**Texto para ler**.
▼

4. Em tais circunstâncias, quando o credor/Exequente quiser obter, ou abranger com a penhora, bens comuns do casal, e seja portador de um título executivo no qual apenas teve intervenção um dos cônjuges, deverá lançar mão dos mecanismos que a lei põe ao alcance do credor: o art. 825º do CPC.
5. Deverá, assim, requerer a citação do cônjuge do executado para os fins aí previstos, v.g., de aceitação da comunicabilidade da dívida, para efectivação da penhora de bens comuns do casal. O que não fez.
6. Nestes termos, e por inexistência de título executivo, deve ser indeferida liminarmente a presente execução contra as citadas Executadas.
(ALG)
Decisão Texto Parcial:
Decisão Texto Integral: ACORDAM NO TRIBUNAL DA RELAÇÃO DE LISBOA

I – 1. Os Exequentes Fausto (…) e Irene (…) instauraram acção de execução sumária para pagamento de quantia certa, contra Pedro (…), Justino (…), Sandra (…) e Ângela (…), Pedindo o pagamento da quantia em dívida no montante de € 121.207,30.

Para tanto apresentaram como título executivo um contrato de mútuo e alegaram que no referido contrato os executados confessaram-se devedores aos Exequentes do capital mutuado, e dos juros convencionados, bem como os demais encargos bancários e despesas que identificam, quantias que os Executados não pagaram.

Juntaram aos autos o contrato de mútuo celebrado no dia 1/4/2010, entre os Exequentes e os 2 primeiros Executados – Pedro e Justino – onde se pode ler que estes Outorgantes/Executados “receberam a título de empréstimo dos 1ºs Outorgantes/Exequentes e como tal se confessam devedores da importância de 100.000,00 € ”“e que o capital mutuado vence juros à taxa anual” ali fixada.

▲

**Secção de dados**.
▼

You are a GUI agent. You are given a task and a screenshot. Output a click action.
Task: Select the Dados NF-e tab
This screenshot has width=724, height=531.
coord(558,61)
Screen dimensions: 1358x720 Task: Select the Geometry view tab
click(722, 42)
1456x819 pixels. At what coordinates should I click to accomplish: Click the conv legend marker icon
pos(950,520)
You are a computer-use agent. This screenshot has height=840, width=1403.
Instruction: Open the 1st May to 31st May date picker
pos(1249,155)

▲

**Tarefas a realizar**.
[A] Indique se cada afirmação está de acordo com o texto sobre a ação de execução, respondendo sim ou não e citando as palavras do texto que o decidem: (i) O contrato de mútuo foi celebrado no dia 1/4/2010. (ii) Os Exequentes pediram o pagamento de € 100.000,00. (iii) O contrato de mútuo foi celebrado entre os Exequentes e os quatro Executados.
[B] Escreva a parte seguinte do texto sobre a ação de execução, começando logo após a última frase apresentada.
Os itens são material à parte, independente do texto.

**Respostas por tarefa**.
[A]
(i) Sim: "o contrato de mútuo celebrado no dia 1/4/2010"
(ii) Não: "Pedindo o pagamento da quantia em dívida no montante de € 121.207,30"
(iii) Não: "entre os Exequentes e os 2 primeiros Executados – Pedro e Justino"

[B]
Documento que se mostra subscrito pelos intervenientes e outorgantes no contrato de mútuo: os Exequentes e os referidos Executados – cf. fls. 6 e segts.

2. Seguiram-se as penhoras, nomeadamente de imóveis e veículos – cf. fls. 220.

3. Conclusos os autos, o MMº Juiz do Tribunal “a quo” rejeitou a execução quanto às Executadas Sandra (…) e Ângela (…), por ter considerado “ser manifesta a falta de título quanto às mesmas” e, em consequência, ordenou o levantamento das penhoras efectuadas sobre bens da sua titularidade – cf. fls. 251.

Fundamentou a sua decisão no facto de a execução ter sido interposta com base num contrato de mútuo celebrado entre os Exequentes e Pedro Justino. E uma vez que não constam como outorgantes de tal contrato as Executadas Sandra e Ângela, com quem os restantes executados seriam casados, respectivamente, à data da escritura, concluiu pela inexistência de título executivo quanto àquelas.

4. Inconformados os Exequentes Apelaram, tendo formulado as conclusões que a seguir se sintetizam, face à sua extensão:
1.  A escritura pública junta aos autos como título executivo cumpre todos os requisitos para desempenhar essa função, comprovando, sem necessidade de mais, a real existência do direito.
2. Trata-se de documento autenticado por notário, para efeitos do disposto pelo art. 46º, nº 1, al. b) do CPC, tanto mais que a obrigação exequenda, legalmente comprovada por tal título, não é colocada em causa, aceitando-se, pois, que os Exequentes/Apelantes entregaram a quantia de cem mil Euros aos Executados e que estes integraram nos seus patrimónios na vigência dos respectivos casamentos.
3. Património esse na data partilhado com as suas esposas Sandra e Ângela, respectivamente, e no qual foi integrado por comunhão a verba recebida pelos Executados maridos, conforme art.º 1724º, alínea b), do CC.
4. Sendo ambos os Executados casados em regime de comunhão de bens, na data da celebração do mútuo, devem ser propostas contra ambos – marido e mulher – as acções, nos termos que constam dos arts. 28º-A, nº 3, do CC.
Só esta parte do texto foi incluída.